Degree Centrality & WCC

Introduction

Louvain helped us explore the fraud network. But for formal community assignment, we need algorithms that are deterministic, explainable, and give us precise control.

Comparison of Louvain

Two algorithms

This lesson covers two foundational algorithms:

  • Degree Centrality — Counts connections

  • Weakly Connected Components (WCC) — Finds connected groups

We’ll practice on the Movies graph first, then apply what we learn to fraud detection.

What You’ll Learn

By the end of this lesson, you’ll be able to:

  • Calculate degree centrality with different orientations and weights

  • Explain the Union-Find algorithm underlying WCC

  • Configure WCC with thresholds, seeding, and performance optimizations

  • Choose between Louvain and WCC based on your requirements

Part 1: Degree Centrality

Degree centrality counts how many relationships a node has.

By default, it counts outgoing relationships. A node with 5 outgoing connections has degree 5.

A node has 5 outgoing relationships and three incoming relationships. Label reads "degree equals 5".
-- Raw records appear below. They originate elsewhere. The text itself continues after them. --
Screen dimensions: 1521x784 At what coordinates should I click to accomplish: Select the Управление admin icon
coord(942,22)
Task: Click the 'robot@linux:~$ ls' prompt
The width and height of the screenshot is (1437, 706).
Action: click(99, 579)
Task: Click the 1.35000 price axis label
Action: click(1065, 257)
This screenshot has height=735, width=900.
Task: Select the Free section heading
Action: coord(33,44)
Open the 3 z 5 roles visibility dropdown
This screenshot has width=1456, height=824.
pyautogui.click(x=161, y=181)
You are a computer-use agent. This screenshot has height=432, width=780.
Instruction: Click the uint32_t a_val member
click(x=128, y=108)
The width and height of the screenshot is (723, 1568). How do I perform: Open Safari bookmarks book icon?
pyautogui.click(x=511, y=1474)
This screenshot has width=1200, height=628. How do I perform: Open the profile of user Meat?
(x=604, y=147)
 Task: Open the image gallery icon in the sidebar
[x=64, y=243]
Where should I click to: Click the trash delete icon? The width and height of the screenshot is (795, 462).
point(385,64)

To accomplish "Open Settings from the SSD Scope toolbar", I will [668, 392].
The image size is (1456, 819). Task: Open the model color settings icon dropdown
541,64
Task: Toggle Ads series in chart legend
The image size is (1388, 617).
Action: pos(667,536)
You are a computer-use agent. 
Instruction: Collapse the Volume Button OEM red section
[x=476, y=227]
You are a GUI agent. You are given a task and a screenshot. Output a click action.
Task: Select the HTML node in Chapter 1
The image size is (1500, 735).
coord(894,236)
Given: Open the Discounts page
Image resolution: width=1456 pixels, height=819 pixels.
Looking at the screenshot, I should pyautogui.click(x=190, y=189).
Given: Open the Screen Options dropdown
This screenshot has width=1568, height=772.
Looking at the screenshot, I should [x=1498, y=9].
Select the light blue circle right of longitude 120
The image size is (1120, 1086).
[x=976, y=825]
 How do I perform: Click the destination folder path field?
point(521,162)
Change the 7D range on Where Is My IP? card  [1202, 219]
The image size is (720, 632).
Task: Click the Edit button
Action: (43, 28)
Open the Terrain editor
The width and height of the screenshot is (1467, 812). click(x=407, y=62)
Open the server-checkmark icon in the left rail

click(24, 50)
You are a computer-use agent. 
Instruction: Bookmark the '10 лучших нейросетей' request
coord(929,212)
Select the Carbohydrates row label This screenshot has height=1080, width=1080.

This is the simplest centrality measure—no iteration, no convergence, just counting. But simple doesn’t mean useless.

Project Movies and Actors

Let’s practice degree centrality on the Movies dataset:

cypher
Project actors and movies
MATCH (source:Actor)-[r:ACTED_IN]->(target:Movie)
RETURN gds.graph.project(
  'actors-movies',
  source,
  target
)

This creates a bipartite graph: Actor nodes connected to Movie nodes. We’ll use this to explore degree centrality before applying it to fraud.

Run Degree Centrality

Count how many movies each actor has appeared in:

cypher
Count movies per actor (outgoing relationships)
CALL gds.degree.stream('actors-movies', {}) // (1)
YIELD nodeId, score
WITH gds.util.asNode(nodeId) AS node, score // (2)
WHERE node:Actor
RETURN node.name AS actor, score AS movieCount
ORDER BY movieCount DESC
LIMIT 15
  1. Streams degree results without writing to the database — useful for exploration before committing

  2. gds.util.asNode() converts internal GDS node IDs back to actual graph nodes so we can access properties like name

Examine results

This query should return a table that looks something like this:

actor movieCount

Gérard Depardieu

125

Eric Roberts

120

John Wayne

116

Christopher Lee

115

John Carradine

112

Samuel L. Jackson

103

Michael Caine

101

Nicolas Cage

100

Bruce Willis

99

Robert De Niro

97

…​

…​

This shows the most prolific actors. The degree score equals the number of movies they’ve appeared in.

Orientation Options

You can control in which direction the algorithm should run using orientation:

Orientation Counts Use Case

NATURAL (default)

Outgoing relationships

How many movies has this actor been in?

REVERSE

Incoming relationships

How many actors are in this movie?

UNDIRECTED

Forward and back

Both of the above at once

Counting Incoming Relationships

Use REVERSE to count incoming relationships—how many actors are in each movie:

cypher
Count actors per movie (incoming relationships)
CALL gds.degree.stream('actors-movies', {
  orientation: 'REVERSE' // (1)
})
YIELD nodeId, score
WITH gds.util.asNode(nodeId) AS node, score
WHERE node:Movie // (2)
RETURN node.title AS movie, score AS castSize
ORDER BY castSize DESC
LIMIT 15
  1. REVERSE counts incoming relationships instead of outgoing — for the Actor→Movie projection, this counts how many actors point to each movie

  2. Filters to Movie nodes only since Actor nodes will have a reverse degree of 0

Note here that the movies in the underlying dataset have a max cast number of 10.

Write Degree to Nodes

Write degree values back to the database for later use:

cypher
Write degree to Movie nodes
CALL gds.degree.write('actors-movies', {
  writeProperty: 'movieCount'
})
YIELD nodePropertiesWritten
RETURN nodePropertiesWritten

Verify the Written Property

Check that the degree property was written:

cypher
Check degree values on movies
MATCH (a:Actor)
WHERE a.movieCount IS NOT NULL
RETURN a.name AS actor, a.movieCount AS numMovies
ORDER BY numMovies DESC
LIMIT 10

Clean Up Actors-Movies Projection

cypher
Drop the actors-movies projection
CALL gds.graph.drop('actors-movies')

Part 2: Weakly Connected Components

Weakly Connected Components groups nodes by connectivity.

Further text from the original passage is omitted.